Stan Soloway is a former deputy undersecretary of Defense and former president and chief executive officer of the Professional Services Council. He is now the CEO of Celero Strategies.

Reader Comments

Tue, Jan 27, 2015 Referee

I think, from this column and the comments, one can see LPTA for what it really is: yet another wealth redistribution scheme from the Valerie Jarrett White House. The big firms are very upset and will redeploy their lobbyists vigorously and with more funding. Meanwhile, the mom-and-pop firms, with lesser paid employees and far fewer exec and investor mouths to feed, are rejoicing. These smaller firms can provide the commoditized labor hours and FTEs. When it comes to end-products and outcomes for the government being supported, only a partisan could tell there is any difference in quality.

Tue, Jan 27, 2015

You apparently are not being impacted by LPTA procurements. They are having a terrible impact on lives in many areas, where people are being forced to take pay cut after pay cut just to keep their job. Sure, there are exceptions. However, its obvious by looking across America the impact this is having.

Sun, Jan 25, 2015

I don't understand what Mr.

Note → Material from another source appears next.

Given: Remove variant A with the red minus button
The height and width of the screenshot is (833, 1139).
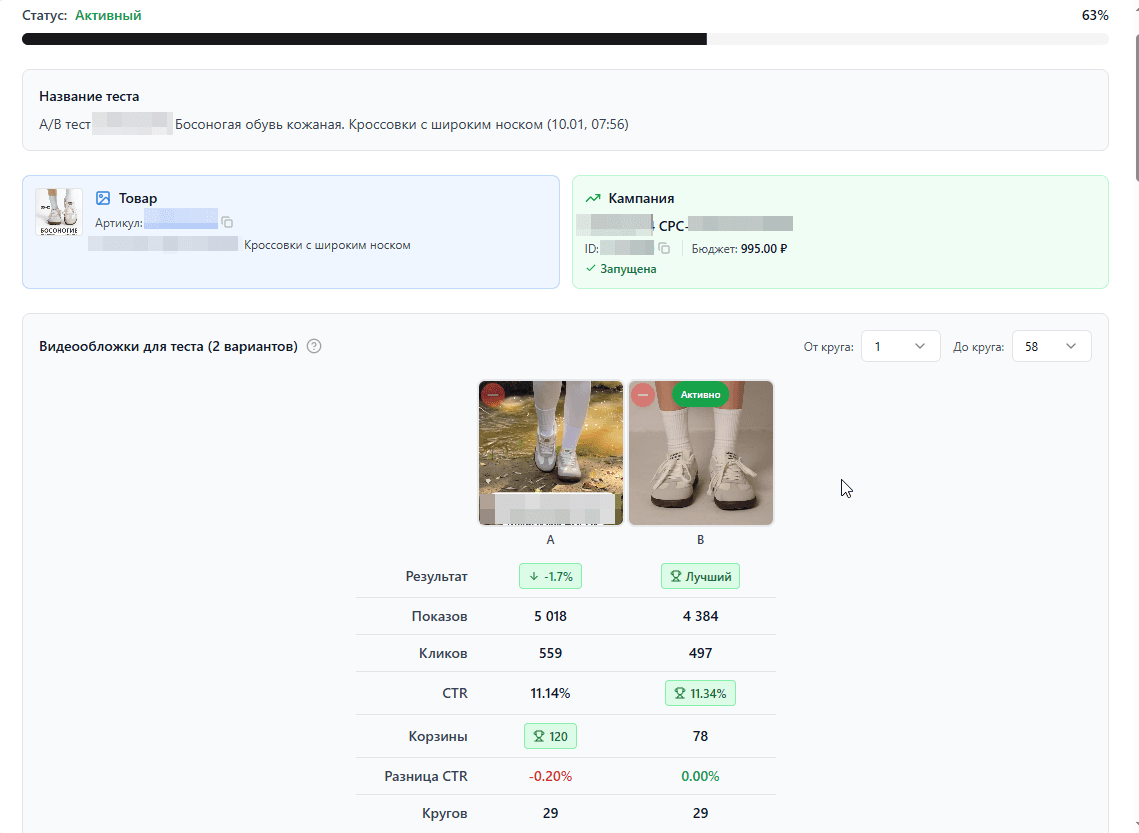Looking at the screenshot, I should click(x=493, y=395).
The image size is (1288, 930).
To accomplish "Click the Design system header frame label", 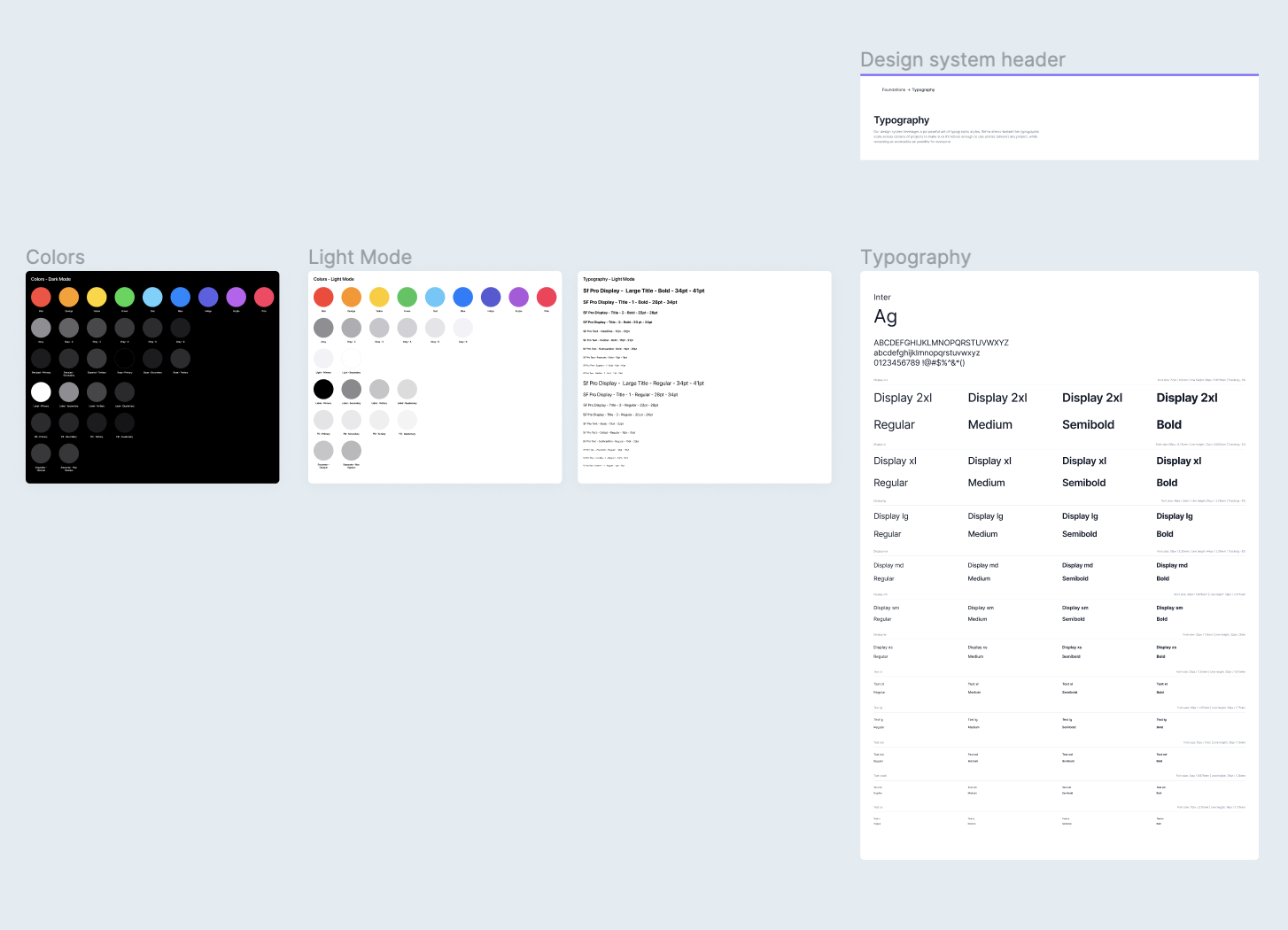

Soloway is aiming at. The large contractors, in league w government customers, have over the past 15 years or so collaborated in categorizing and defining labor cats. that sure sound like commodities. Indeed they are behaviorally, too: bought in bulk using commonly used specifications in markets that, if you clear away the clutter, seem not completely unlike markets for things like coal, oil and wheat. Sure, human labor is less standard that bulk carrier loads of commodities--but the definitions have become very standard. The GSA schedule contracts alone have wrought this standardization and consistencies. So, the companies, as well as the government, will have to work very hard to define their labor as other than commodities. And, as such, in many, if not all, procurements, a commodity approach will remain the way to go. Good for customer, good for taxpayer, but perhaps not so good for the investor-owners. But it is a living and a pretty good one. Just look at the Contractor Belt in No. Virginia.